QUOTED PASSAGE —
-=-=-=-=-

Gay rights in the UK includes things like inheritance law - a gay couple doesn't have the same status as a heterosexual couple living together. The heterosexual could inherit the house on the death of one partner, but the homosexual could not. In instances such as this, I think homosexuals should have the same rights. The church as far as I'm aware has only made statements regarding same sex marriage - not any other gay rights issue. (someone can correct me if I'm wrong)


Blogger john f. said ... (February 18, 2005 5:40 PM) 

Well, this goes to gay rights: at least Kaimi wonders if the Church actually encourages violence to gays.


Blogger HP said ... (February 18, 2005 6:49 PM) 

Yes, I do realize that this post is a bit out of the purview of the normal topics o' discussion around here. My other blogging outlet has downsized me, so this is what I am left with.
That said, many people that I discuss this with (aka my students) often seem to feel that the church is encouraging them to oppose any sort of "gay" rights. Ronan's post just got me thinking, what is it about "gay" rights that is so offensive and, on a related not, what are "gay" rights anyway?

-=-=-=-=-

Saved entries
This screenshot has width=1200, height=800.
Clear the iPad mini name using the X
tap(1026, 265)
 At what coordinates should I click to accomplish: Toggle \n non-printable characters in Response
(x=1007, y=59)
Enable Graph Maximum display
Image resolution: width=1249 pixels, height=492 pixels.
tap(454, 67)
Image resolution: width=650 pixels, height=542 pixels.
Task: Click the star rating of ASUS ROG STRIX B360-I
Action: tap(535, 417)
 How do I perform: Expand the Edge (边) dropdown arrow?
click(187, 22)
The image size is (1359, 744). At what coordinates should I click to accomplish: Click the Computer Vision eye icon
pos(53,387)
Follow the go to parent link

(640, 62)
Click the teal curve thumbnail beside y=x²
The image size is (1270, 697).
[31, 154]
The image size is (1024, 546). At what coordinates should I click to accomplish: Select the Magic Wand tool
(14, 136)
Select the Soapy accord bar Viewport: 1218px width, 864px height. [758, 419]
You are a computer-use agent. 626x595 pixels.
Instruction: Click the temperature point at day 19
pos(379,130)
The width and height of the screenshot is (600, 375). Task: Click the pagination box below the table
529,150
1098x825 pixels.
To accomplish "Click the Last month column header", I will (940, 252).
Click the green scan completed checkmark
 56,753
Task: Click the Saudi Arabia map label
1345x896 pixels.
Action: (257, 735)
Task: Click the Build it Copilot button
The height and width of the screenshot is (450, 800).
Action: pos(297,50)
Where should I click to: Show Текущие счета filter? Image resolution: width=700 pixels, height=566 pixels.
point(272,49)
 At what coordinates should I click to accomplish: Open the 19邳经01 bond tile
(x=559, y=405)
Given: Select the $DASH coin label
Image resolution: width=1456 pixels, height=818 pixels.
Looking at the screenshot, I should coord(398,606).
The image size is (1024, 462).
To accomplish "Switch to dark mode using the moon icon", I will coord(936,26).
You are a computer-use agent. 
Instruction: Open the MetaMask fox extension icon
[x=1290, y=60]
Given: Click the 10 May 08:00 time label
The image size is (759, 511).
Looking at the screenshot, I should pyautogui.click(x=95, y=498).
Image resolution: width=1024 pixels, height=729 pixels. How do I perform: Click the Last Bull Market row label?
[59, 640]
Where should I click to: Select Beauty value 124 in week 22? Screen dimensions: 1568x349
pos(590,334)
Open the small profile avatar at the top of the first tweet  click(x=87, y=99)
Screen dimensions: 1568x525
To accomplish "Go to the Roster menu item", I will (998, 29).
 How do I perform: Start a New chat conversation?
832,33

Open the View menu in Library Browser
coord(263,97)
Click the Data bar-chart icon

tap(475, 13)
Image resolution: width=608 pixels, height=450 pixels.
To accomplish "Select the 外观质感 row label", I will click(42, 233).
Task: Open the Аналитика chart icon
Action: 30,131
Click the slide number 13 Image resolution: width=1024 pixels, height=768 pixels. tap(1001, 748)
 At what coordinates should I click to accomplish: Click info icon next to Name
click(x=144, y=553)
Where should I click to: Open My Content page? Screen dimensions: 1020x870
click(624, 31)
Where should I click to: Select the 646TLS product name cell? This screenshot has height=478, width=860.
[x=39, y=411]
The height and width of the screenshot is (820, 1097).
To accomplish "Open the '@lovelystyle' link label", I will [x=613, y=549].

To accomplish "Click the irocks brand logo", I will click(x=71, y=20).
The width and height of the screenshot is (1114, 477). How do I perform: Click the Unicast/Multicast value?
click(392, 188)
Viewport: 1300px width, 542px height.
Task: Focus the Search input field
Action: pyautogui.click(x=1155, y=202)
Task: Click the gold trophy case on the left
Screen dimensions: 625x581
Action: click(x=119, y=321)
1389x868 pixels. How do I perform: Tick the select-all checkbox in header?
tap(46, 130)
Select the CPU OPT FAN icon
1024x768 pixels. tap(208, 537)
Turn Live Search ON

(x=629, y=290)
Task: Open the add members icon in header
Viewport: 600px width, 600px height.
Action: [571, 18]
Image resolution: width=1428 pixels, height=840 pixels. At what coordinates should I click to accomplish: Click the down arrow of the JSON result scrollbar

-=-=-=-=-

TASKS TO PERFORM —
**A.** In the blog comments on gay rights, what can a heterosexual partner in the UK inherit on the death of the other partner that a homosexual partner could not?
**B.** Extend the blog comments on gay rights from the point where they stop.

ANSWER SECTION —
**A.** The house.

**B.**
Anonymous J. Stapley said ... (February 18, 2005 10:01 PM) 

If homosexuality is biologically-based, I find it hard to believe that the Church would find homosexuality itself sinful. Can it be a sin if it is built in?No more than any other carnal or sensual repercussion of the fall.


Blogger Ronan said ... (February 18, 2005 11:05 PM) 

My take on gay rights:

All of the rights that devolve upon a heterosexual citizen of this (or any) country should also belong to homosexuals, with certain qualifications.

As regards gay marriage: a homosexual has the right to love whoever they want to love, and to choose their own next of kin. I support civil partnerships; probably it would not be wise to call these "marriages" at this time.

As regards school: all children, whatver their sexual orientation, have the right to be included in all aspects of the school system. Homosexual teenagers should not be discriminated against. Sex education needs to recognise (without needing to promote) the fact that homosexual attraction exists, and that it is biologically based.

Now, Sister Price seems to have taken issue with an overt and aggressive promotion of homosexuality in her school. She would be right to do so; any promotion of religion, politics, or even unfettered heterosexuality would also be out of place in a school.

So, do I oppose gay rights? Well, please, Ensign, clarify what you mean.


Blogger Dave said ... (February 19, 2005 4:56 PM) 

The hardline position on homosexuality generally equates tolerating homosexuality with encouraging it. But that contrast is difficult for all sides of the debate.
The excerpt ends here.